*Required work*:
Update the entries below, replacing "screenshot" with "screen capture" wherever it appears and leaving all other text unchanged. Omit the pictures from your answer.

*Listed entries*:
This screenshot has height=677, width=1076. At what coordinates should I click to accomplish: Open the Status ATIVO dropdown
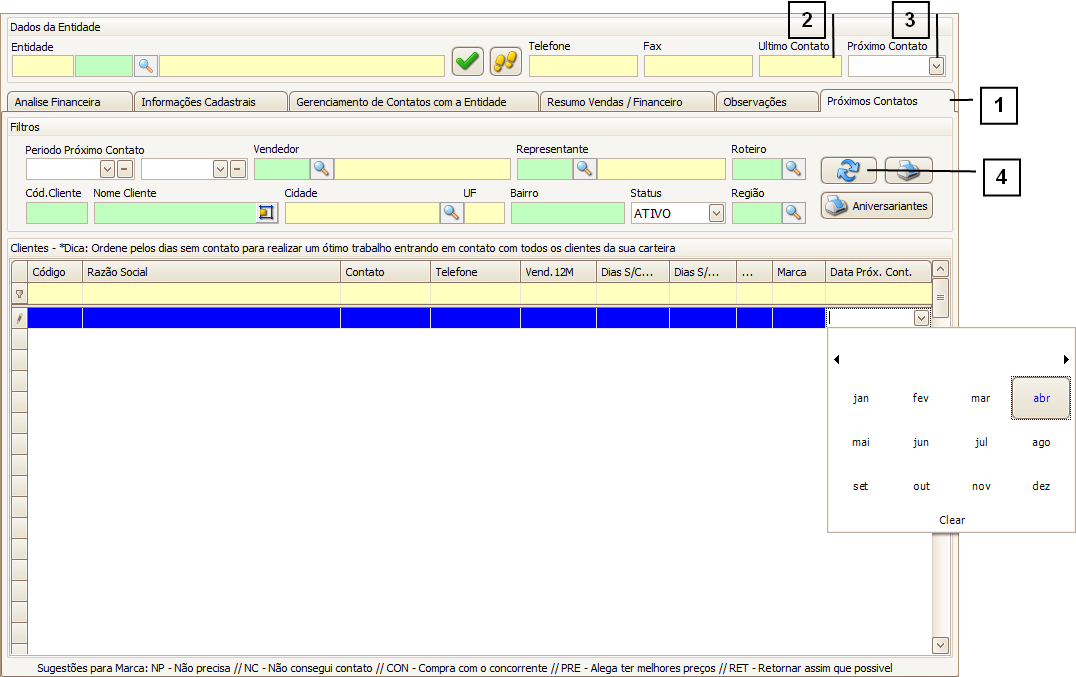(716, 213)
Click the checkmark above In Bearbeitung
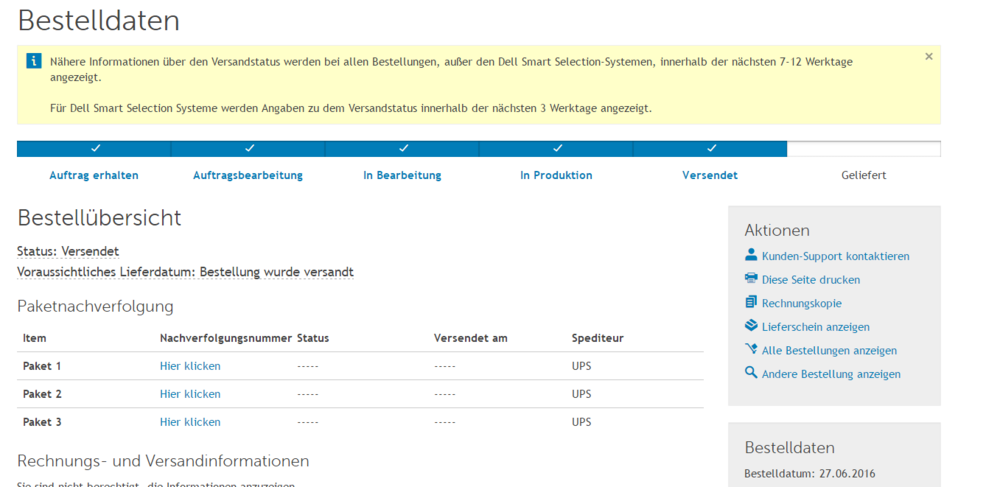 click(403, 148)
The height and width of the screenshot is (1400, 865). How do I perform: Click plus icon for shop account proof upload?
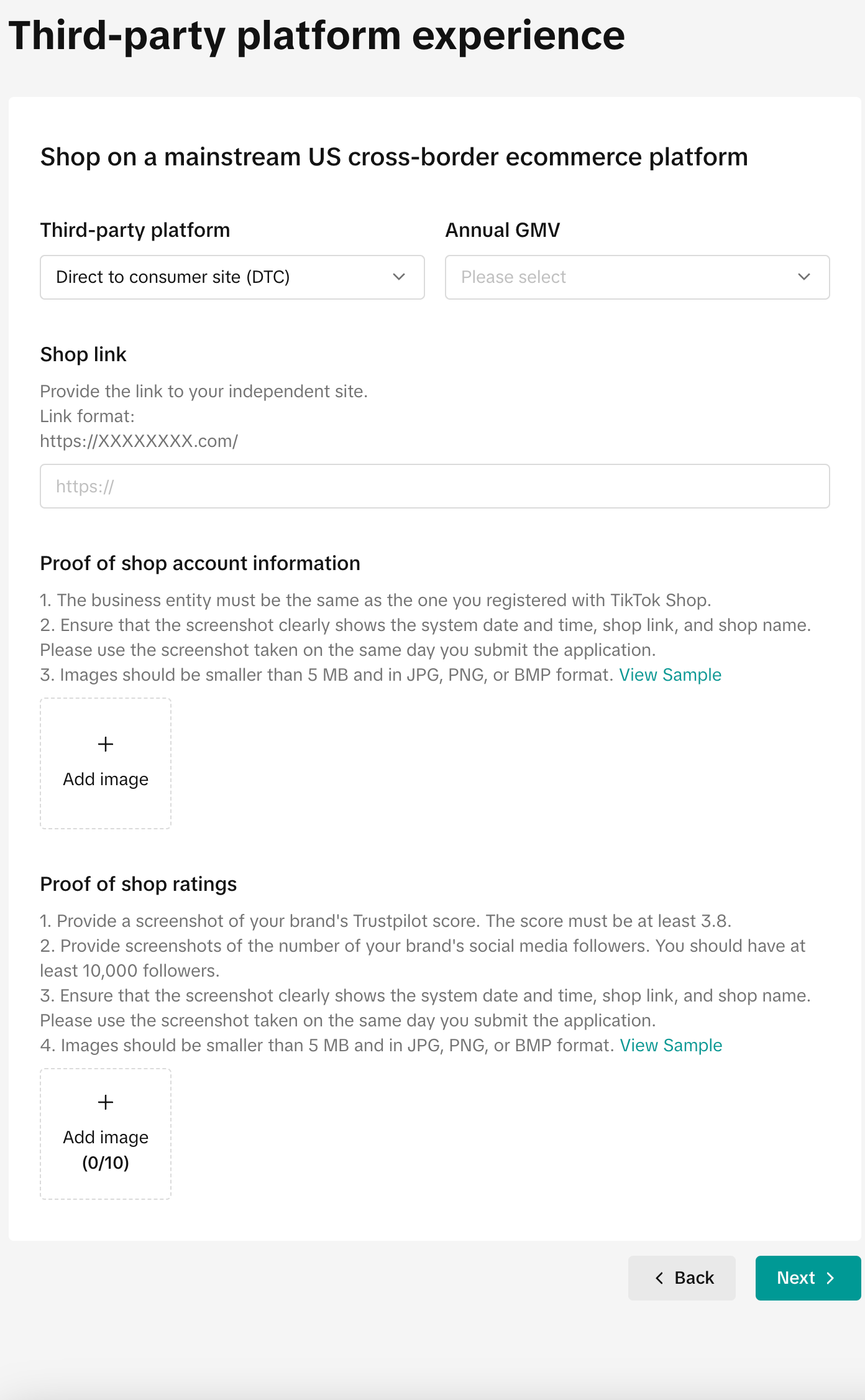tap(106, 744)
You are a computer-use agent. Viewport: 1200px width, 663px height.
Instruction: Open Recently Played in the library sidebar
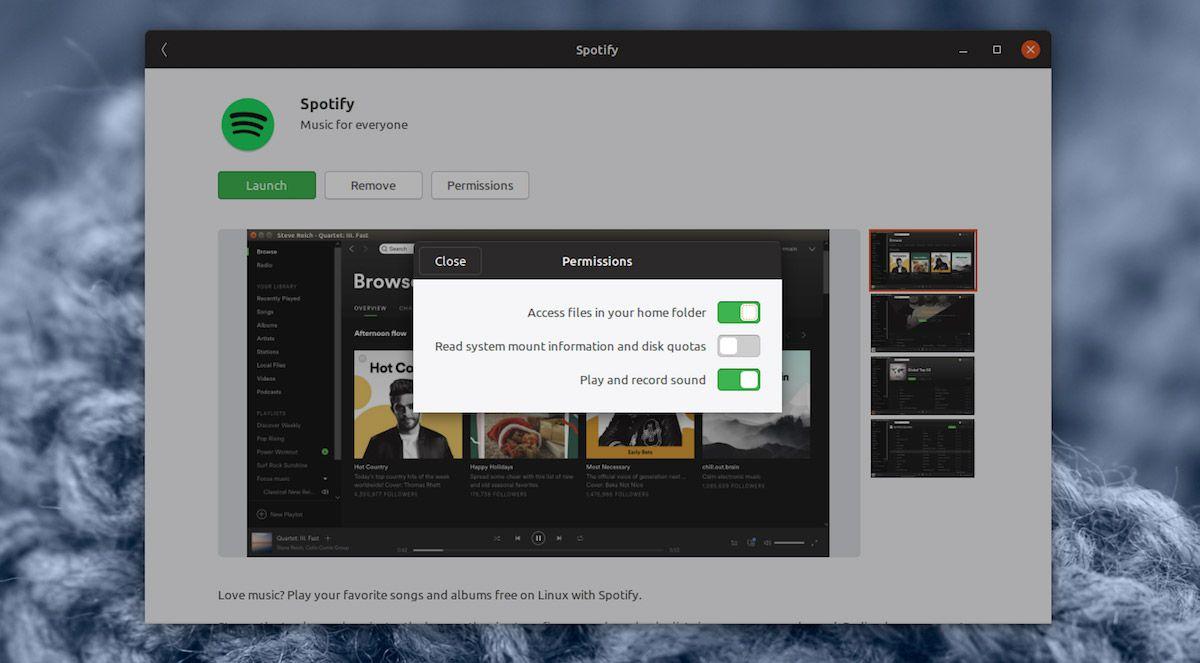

*Task answer*:
This screen capture has height=677, width=1076. At what coordinates should I click to accomplish: Open the Status ATIVO dropdown
(716, 213)
Click the checkmark above In Bearbeitung
 click(403, 148)
The height and width of the screen capture is (1400, 865). How do I perform: Click plus icon for shop account proof upload?
tap(106, 744)
You are a computer-use agent. Viewport: 1200px width, 663px height.
Instruction: Open Recently Played in the library sidebar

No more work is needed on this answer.